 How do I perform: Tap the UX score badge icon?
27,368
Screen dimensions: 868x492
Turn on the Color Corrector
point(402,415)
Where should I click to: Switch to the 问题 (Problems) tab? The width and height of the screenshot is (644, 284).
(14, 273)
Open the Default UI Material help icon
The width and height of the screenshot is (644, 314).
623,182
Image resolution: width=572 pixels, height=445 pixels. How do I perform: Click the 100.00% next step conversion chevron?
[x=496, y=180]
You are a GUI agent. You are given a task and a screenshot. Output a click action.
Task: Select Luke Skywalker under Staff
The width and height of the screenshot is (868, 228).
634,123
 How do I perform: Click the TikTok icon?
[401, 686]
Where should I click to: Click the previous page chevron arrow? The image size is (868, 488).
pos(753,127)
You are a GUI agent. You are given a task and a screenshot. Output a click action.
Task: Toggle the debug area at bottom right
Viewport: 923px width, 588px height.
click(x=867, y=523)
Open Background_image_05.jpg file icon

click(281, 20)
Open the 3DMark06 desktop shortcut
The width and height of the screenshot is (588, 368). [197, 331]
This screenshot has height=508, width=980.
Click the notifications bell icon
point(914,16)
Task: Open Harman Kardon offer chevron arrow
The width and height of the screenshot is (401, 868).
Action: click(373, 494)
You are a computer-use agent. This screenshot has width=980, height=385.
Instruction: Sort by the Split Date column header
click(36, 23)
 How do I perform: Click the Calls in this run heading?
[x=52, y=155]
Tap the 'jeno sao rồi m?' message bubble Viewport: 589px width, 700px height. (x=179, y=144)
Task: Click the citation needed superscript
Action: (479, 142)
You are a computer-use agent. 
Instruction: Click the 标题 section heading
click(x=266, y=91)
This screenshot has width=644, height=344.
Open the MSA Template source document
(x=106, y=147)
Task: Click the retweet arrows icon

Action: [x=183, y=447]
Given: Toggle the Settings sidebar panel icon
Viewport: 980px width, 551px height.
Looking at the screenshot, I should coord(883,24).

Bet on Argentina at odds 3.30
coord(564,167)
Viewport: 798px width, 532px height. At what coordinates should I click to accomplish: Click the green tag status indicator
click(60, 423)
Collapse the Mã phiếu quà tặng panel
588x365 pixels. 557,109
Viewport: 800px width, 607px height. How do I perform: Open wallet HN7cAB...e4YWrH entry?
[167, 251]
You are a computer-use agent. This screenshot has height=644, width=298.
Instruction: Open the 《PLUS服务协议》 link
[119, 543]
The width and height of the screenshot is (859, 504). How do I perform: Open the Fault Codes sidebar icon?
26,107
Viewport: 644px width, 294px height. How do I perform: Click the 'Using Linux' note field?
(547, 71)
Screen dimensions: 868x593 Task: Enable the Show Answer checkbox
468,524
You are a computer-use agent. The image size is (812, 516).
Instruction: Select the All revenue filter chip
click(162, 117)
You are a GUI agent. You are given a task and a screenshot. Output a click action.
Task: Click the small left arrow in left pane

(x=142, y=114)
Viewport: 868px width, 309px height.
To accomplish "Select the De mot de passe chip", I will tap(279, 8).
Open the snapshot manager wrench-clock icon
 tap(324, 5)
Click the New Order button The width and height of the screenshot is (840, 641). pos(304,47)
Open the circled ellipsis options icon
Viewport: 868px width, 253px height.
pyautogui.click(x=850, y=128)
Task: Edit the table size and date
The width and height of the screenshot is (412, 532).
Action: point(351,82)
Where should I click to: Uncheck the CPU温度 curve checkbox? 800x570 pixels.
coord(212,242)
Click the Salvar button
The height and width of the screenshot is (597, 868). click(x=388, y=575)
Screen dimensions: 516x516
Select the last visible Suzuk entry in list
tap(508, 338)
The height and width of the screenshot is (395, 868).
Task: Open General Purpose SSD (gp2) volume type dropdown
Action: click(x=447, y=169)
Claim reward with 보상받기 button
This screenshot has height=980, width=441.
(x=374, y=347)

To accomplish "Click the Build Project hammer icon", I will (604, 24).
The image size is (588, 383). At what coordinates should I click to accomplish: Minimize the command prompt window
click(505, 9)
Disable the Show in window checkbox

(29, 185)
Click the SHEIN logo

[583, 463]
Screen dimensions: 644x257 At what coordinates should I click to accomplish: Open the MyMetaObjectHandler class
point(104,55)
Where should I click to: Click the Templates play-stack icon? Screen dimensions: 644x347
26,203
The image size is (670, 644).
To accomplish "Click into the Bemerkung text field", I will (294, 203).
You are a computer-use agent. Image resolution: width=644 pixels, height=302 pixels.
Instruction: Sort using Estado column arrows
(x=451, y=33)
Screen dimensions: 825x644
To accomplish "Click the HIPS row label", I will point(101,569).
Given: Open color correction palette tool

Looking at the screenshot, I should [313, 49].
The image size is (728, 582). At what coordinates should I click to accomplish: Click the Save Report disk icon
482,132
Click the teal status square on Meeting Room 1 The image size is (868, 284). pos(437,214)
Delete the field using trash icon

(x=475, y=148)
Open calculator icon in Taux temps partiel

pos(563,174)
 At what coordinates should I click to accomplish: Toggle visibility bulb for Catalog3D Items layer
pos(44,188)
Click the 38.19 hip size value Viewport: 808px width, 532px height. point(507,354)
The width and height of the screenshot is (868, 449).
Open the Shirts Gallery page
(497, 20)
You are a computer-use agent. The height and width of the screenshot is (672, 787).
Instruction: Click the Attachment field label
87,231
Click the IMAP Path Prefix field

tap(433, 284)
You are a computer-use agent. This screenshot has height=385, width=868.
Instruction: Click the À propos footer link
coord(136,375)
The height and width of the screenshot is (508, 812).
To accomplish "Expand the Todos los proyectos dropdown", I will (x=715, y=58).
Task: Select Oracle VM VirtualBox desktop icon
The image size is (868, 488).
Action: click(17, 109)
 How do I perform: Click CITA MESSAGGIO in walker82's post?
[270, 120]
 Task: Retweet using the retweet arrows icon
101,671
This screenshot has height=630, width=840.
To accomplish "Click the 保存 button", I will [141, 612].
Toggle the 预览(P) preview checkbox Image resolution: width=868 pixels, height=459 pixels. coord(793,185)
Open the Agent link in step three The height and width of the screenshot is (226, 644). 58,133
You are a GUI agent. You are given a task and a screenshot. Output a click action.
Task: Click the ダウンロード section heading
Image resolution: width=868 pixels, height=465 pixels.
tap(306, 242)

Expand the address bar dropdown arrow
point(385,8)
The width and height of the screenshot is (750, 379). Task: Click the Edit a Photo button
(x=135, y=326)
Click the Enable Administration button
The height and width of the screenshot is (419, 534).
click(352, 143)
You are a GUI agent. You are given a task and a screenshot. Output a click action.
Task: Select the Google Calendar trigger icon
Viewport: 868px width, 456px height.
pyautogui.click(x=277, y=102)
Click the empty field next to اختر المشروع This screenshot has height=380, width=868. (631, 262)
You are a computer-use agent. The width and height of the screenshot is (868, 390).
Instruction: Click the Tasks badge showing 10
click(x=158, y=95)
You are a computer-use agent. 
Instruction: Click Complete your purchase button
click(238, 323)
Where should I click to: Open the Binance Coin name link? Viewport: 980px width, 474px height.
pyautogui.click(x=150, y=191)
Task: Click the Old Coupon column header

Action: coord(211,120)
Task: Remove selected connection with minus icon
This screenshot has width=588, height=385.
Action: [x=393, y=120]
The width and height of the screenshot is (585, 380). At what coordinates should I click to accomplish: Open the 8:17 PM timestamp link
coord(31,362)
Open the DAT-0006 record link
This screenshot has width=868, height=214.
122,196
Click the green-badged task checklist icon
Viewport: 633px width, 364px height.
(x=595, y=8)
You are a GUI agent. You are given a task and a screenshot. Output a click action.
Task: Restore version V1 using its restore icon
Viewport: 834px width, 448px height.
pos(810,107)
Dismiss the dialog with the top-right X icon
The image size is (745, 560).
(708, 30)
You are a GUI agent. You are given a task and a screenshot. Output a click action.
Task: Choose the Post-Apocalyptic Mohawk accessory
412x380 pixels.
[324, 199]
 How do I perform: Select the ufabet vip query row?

================

# Directions for this task:
In the listing, find all lines with the string "will" and copy them.

# Written answer:
To accomplish "Select the De mot de passe chip", I will tap(279, 8).
To accomplish "Click the Build Project hammer icon", I will (604, 24).
To accomplish "Click into the Bemerkung text field", I will (294, 203).
To accomplish "Click the HIPS row label", I will point(101,569).
To accomplish "Expand the Todos los proyectos dropdown", I will (x=715, y=58).
To accomplish "Click the 保存 button", I will [141, 612].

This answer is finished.